EXERCISE GOAL ::
Render the listing below as a JSON list of strings, with one string per line and blank lines omitted.

EXTRACTED MATERIAL ::

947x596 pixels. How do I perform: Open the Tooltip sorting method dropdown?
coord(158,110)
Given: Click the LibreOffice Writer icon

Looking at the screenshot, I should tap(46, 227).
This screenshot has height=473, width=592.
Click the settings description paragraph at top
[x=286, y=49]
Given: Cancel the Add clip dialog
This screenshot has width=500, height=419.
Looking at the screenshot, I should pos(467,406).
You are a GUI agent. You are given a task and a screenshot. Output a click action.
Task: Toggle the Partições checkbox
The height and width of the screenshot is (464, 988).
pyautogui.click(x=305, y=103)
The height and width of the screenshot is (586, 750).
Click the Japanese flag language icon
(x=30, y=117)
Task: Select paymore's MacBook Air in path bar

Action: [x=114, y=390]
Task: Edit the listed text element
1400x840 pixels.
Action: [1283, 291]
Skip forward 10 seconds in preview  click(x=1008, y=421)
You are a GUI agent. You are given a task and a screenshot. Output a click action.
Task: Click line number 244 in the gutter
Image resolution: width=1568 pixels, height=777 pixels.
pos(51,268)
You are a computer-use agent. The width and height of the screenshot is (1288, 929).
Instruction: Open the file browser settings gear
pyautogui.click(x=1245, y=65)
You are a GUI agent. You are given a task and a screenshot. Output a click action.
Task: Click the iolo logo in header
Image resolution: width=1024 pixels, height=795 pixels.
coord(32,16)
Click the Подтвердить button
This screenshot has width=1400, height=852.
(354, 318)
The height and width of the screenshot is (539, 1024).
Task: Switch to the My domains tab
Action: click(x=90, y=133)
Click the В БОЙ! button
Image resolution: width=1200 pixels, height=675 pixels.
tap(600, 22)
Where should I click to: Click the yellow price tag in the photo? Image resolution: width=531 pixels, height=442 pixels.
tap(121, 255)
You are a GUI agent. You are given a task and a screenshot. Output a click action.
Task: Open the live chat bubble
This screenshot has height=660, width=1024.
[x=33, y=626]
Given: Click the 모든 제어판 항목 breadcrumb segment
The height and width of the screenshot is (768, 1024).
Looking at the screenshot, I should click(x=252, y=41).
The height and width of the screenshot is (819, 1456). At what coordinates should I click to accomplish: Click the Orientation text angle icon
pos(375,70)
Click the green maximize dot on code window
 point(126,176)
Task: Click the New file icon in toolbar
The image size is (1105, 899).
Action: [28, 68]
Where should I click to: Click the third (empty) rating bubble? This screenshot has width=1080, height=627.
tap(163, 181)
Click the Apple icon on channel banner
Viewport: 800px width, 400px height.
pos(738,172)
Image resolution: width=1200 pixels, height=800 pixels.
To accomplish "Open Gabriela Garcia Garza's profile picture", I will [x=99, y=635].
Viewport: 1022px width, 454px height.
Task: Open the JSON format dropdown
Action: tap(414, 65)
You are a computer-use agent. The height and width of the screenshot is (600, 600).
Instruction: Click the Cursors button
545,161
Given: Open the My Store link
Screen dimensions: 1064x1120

REPLY ::
[
  "947x596 pixels. How do I perform: Open the Tooltip sorting method dropdown?",
  "coord(158,110)",
  "Given: Click the LibreOffice Writer icon",
  "Looking at the screenshot, I should tap(46, 227).",
  "This screenshot has height=473, width=592.",
  "Click the settings description paragraph at top",
  "[x=286, y=49]",
  "Given: Cancel the Add clip dialog",
  "This screenshot has width=500, height=419.",
  "Looking at the screenshot, I should pos(467,406).",
  "You are a GUI agent. You are given a task and a screenshot. Output a click action.",
  "Task: Toggle the Partições checkbox",
  "The height and width of the screenshot is (464, 988).",
  "pyautogui.click(x=305, y=103)",
  "The height and width of the screenshot is (586, 750).",
  "Click the Japanese flag language icon",
  "(x=30, y=117)",
  "Task: Select paymore's MacBook Air in path bar",
  "Action: [x=114, y=390]",
  "Task: Edit the listed text element",
  "1400x840 pixels.",
  "Action: [1283, 291]",
  "Skip forward 10 seconds in preview  click(x=1008, y=421)",
  "You are a GUI agent. You are given a task and a screenshot. Output a click action.",
  "Task: Click line number 244 in the gutter",
  "Image resolution: width=1568 pixels, height=777 pixels.",
  "pos(51,268)",
  "You are a computer-use agent. The width and height of the screenshot is (1288, 929).",
  "Instruction: Open the file browser settings gear",
  "pyautogui.click(x=1245, y=65)",
  "You are a GUI agent. You are given a task and a screenshot. Output a click action.",
  "Task: Click the iolo logo in header",
  "Image resolution: width=1024 pixels, height=795 pixels.",
  "coord(32,16)",
  "Click the Подтвердить button",
  "This screenshot has width=1400, height=852.",
  "(354, 318)",
  "The height and width of the screenshot is (539, 1024).",
  "Task: Switch to the My domains tab",
  "Action: click(x=90, y=133)",
  "Click the В БОЙ! button",
  "Image resolution: width=1200 pixels, height=675 pixels.",
  "tap(600, 22)",
  "Where should I click to: Click the yellow price tag in the photo? Image resolution: width=531 pixels, height=442 pixels.",
  "tap(121, 255)",
  "You are a GUI agent. You are given a task and a screenshot. Output a click action.",
  "Task: Open the live chat bubble",
  "This screenshot has height=660, width=1024.",
  "[x=33, y=626]",
  "Given: Click the 모든 제어판 항목 breadcrumb segment",
  "The height and width of the screenshot is (768, 1024).",
  "Looking at the screenshot, I should click(x=252, y=41).",
  "The height and width of the screenshot is (819, 1456). At what coordinates should I click to accomplish: Click the Orientation text angle icon",
  "pos(375,70)",
  "Click the green maximize dot on code window",
  " point(126,176)",
  "Task: Click the New file icon in toolbar",
  "The image size is (1105, 899).",
  "Action: [28, 68]",
  "Where should I click to: Click the third (empty) rating bubble? This screenshot has width=1080, height=627.",
  "tap(163, 181)",
  "Click the Apple icon on channel banner",
  "Viewport: 800px width, 400px height.",
  "pos(738,172)",
  "Image resolution: width=1200 pixels, height=800 pixels.",
  "To accomplish \"Open Gabriela Garcia Garza's profile picture\", I will [x=99, y=635].",
  "Viewport: 1022px width, 454px height.",
  "Task: Open the JSON format dropdown",
  "Action: tap(414, 65)",
  "You are a computer-use agent. The height and width of the screenshot is (600, 600).",
  "Instruction: Click the Cursors button",
  "545,161",
  "Given: Open the My Store link",
  "Screen dimensions: 1064x1120"
]